Have someone call your local emergency number (911 in the US) if:
- You cannot be woken.
- You have signs of diabetic ketoacidosis:
- confusion, fatigue
- rapid heartbeat
- fruity smelling breath
- extreme thirst
- dry mouth and skin
- You have any of the following signs of a heart attack:
- Squeezing, pressure, or pain in your chest
- You may also have any of the following:
- Discomfort or pain in your back, neck, jaw, stomach, or arm
- Shortness of breath
- Nausea or vomiting
- Lightheadedness or a sudden cold sweat
- You have any of the following signs of a stroke:
- Numbness or drooping on one side of your face
- Weakness in an arm or leg
- Confusion or difficulty speaking
- Dizziness, a severe headache, or vision loss
When should I call my doctor or diabetes care team provider?
- You have a sore or wound that will not heal.
- You have a change in the amount you urinate.
- Your blood sugar levels are higher than your target goals.
- You often have lower blood sugar levels than your target goals.
- Your skin is red, dry, warm, or swollen.
- You have trouble managing diabetes, or you feel anxious or depressed.
- You have questions or concerns about your condition or care.

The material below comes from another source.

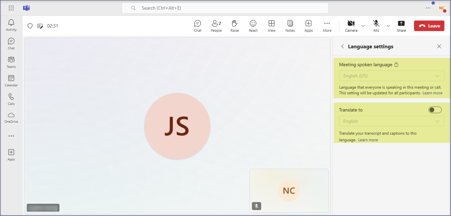Leave the meeting

click(429, 26)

Care AgreementYou have the right to help plan your care. Learn about your health condition and how it may be treated. Discuss treatment options with your healthcare providers to decide what care you want to receive. You always have the right to refuse treatment. The above information is an educational aid only. It is not intended as medical advice for individual conditions or treatments. Talk to your doctor, nurse or pharmacist before following any medical regimen to see if it is safe and effective for you.